## Page excerpt
--
Sanaa: Saudi-led airstrikes struck a headquarters for police commandos in Yemen's capital today, killing at least 45 people gathered there to prepare to fight against forces loyal to the country's exiled president, Shiite rebels said.
Hundreds had been gathered at the site, close to Sanaa's presidential palace, to receive weapons while others loitered in the grass and under trees before the strike, three men there told The Associated Press.
There also were militiamen there from the ranks of the Shiite rebels, known as Houthis, many of them wearing traditional Yemeni clothes, they said.
The bombs and missiles demolished at least three buildings in the complex, damaged armored vehicles and set weapons depots ablaze, many having explosions for at least an hour afterward.
The Houthi-controlled Health Ministry said in a statement that the strikes killed at least 45 members of the security forces and wounded at least 286.
The main Houthi satellite news channel gave a similar death toll, saying it was expected to rise.
The three men, along with security officials describing the attack, spoke on condition of anonymity because they were not authorized to speak to journalists.
Witnesses said jets also bombed a naval base in the western Hodeida province controlled by the Houthis. Saudi and allied jets also bombed the northern Houthi strongholds of Saada and Hajjah, witnesses said.
The attacks are part a military campaign launched March 26 to try and restore internationally recognized President Abed Rabbo Mansour Hadi, now living in exile in neighboring Saudi Arabia. The strikes target the Houthis and their allies, which include forces loyal to ousted President Ali Abdullah.
--
## Gathered data entries
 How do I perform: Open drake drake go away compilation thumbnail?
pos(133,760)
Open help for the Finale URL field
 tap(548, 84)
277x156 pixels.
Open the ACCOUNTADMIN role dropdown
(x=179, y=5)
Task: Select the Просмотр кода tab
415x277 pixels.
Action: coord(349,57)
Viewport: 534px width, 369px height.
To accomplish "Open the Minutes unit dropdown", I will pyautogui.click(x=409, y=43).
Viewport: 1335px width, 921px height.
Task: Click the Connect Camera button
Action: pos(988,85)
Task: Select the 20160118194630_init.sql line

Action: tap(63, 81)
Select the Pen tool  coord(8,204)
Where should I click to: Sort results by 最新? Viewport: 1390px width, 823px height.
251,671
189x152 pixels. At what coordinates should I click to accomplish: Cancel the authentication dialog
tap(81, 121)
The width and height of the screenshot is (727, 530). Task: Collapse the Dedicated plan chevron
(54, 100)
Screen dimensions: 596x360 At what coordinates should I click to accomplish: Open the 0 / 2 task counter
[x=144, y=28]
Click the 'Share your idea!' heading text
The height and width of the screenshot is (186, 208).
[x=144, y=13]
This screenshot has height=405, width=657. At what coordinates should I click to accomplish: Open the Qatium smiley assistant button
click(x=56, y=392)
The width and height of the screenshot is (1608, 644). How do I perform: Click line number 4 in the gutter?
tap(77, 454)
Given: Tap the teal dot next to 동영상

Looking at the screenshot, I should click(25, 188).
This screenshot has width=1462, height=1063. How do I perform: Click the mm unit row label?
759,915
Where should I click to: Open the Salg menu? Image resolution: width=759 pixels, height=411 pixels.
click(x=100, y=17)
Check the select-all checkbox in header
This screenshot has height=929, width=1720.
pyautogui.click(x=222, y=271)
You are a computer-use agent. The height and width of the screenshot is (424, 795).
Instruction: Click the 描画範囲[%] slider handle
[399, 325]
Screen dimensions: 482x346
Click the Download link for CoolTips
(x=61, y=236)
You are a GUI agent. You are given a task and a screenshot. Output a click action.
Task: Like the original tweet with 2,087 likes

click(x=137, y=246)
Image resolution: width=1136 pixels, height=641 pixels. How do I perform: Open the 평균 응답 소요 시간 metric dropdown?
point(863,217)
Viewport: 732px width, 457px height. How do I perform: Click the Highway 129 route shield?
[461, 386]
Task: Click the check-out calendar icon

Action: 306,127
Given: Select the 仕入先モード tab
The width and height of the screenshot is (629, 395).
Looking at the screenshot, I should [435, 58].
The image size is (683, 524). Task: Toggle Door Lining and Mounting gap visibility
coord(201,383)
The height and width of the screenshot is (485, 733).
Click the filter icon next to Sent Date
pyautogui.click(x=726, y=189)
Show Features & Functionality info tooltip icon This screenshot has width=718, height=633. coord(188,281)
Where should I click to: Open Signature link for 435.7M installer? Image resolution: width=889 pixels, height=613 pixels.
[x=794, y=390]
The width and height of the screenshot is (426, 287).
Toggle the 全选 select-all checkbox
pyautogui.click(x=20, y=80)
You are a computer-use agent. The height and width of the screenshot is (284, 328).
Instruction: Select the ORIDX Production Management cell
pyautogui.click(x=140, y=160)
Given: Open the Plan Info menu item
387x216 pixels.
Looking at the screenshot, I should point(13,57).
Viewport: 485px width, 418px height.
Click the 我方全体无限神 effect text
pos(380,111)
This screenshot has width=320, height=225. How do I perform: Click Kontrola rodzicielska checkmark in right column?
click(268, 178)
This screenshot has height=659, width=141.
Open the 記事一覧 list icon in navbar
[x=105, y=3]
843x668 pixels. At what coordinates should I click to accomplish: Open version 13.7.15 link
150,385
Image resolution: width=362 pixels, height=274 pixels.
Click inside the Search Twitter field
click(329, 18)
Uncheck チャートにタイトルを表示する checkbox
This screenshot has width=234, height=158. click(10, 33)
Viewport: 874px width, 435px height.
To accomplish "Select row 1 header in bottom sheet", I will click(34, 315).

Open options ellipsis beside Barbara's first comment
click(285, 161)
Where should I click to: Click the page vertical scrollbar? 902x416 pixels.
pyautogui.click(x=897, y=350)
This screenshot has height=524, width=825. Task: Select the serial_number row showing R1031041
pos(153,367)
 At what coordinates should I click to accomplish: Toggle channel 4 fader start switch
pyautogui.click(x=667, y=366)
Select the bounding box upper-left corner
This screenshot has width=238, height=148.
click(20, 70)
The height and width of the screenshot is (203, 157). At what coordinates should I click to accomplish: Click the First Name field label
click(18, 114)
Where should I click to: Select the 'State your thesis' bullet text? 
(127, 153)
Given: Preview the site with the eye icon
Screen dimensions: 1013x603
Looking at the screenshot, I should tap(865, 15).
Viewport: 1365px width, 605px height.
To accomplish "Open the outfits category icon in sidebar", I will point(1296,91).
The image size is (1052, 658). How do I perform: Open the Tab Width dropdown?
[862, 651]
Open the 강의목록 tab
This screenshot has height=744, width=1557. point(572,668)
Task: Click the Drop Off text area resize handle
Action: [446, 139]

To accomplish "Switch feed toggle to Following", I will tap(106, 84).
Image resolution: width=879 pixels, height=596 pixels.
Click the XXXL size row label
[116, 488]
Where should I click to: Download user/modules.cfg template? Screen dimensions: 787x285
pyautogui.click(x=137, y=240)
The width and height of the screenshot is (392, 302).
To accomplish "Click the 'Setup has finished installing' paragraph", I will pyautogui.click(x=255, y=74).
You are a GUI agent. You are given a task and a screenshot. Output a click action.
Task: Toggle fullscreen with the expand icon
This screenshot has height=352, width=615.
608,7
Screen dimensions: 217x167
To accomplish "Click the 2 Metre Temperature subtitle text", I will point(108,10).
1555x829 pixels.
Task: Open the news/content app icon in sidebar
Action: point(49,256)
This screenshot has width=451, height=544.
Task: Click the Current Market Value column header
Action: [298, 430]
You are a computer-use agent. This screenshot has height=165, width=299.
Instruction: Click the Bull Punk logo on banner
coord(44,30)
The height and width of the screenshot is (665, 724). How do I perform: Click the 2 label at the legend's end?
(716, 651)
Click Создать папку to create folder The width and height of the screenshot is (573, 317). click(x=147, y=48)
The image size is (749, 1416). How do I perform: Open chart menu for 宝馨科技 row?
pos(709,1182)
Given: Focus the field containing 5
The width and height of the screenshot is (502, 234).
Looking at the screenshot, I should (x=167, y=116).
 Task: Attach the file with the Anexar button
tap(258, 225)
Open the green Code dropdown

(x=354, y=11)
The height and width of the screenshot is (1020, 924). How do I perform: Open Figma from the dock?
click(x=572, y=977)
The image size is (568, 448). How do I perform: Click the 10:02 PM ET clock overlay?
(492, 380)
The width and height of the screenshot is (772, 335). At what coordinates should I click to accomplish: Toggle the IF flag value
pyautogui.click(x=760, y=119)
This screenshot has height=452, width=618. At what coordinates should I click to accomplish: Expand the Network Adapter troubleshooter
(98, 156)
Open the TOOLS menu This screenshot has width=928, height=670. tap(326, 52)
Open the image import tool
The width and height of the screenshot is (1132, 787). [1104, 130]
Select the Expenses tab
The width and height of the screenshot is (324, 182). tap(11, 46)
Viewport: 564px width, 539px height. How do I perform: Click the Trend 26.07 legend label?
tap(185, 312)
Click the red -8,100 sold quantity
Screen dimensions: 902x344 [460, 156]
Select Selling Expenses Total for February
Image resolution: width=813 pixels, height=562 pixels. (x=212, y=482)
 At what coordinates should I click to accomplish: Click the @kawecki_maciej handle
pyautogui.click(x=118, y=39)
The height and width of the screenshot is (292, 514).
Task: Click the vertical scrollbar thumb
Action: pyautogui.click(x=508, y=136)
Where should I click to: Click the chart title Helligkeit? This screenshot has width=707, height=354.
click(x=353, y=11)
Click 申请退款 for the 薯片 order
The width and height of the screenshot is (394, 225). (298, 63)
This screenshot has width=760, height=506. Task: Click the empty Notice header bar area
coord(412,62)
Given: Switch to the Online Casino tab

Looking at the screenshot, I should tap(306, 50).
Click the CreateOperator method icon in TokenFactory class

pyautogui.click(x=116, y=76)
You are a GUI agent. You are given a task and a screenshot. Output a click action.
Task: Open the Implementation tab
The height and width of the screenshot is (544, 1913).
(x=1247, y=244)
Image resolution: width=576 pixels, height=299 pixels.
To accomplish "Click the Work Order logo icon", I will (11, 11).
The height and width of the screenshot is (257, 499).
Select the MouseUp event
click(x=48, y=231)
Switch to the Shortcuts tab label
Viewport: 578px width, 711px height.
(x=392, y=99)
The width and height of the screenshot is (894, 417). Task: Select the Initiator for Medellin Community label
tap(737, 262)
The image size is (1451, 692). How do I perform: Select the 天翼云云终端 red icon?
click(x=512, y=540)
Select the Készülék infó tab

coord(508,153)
--
## To do
• a. Answer these questions using the article on the Sanaa airstrikes.
(i) According to the Houthi-controlled Health Ministry, at least how many people were wounded?
(ii) On what date was the military campaign launched?
(iii) In which province was the naval base that jets bombed?
• b. Carry on the article about the Sanaa airstrikes from its final sentence, keeping the style of a news report.

## Outputs for the tasks
• a.
(i) At least 286.
(ii) March 26.
(iii) The western Hodeida province.

• b.
In a new report today, World Health Organization chief Margaret Chan said that Yemen's conflict has killed up to 2,000 people and wounded 8,000, including hundreds of women and children. She did not specify how many of the dead were civilian.
Recent UN estimates have said that at least 1,037 civilians, including 130 women and 234 children, have been killed in the fighting.
Chan also said that the killings sometimes included whole families, giving the example of a 65-year-old woman named Fathiya who lost 13 members of her family in an attack that left her the only guardian of three surviving grandchildren.
The war, as well as a Saudi-led air and sea blockade of the country, also have caused widespread shortages of fuel, water, food and medical supplies. Earlier this week, the international humanitarian group Oxfam warned that some 16 million people in Yemen don't have access to clean water. Half a million people have been displaced across the country.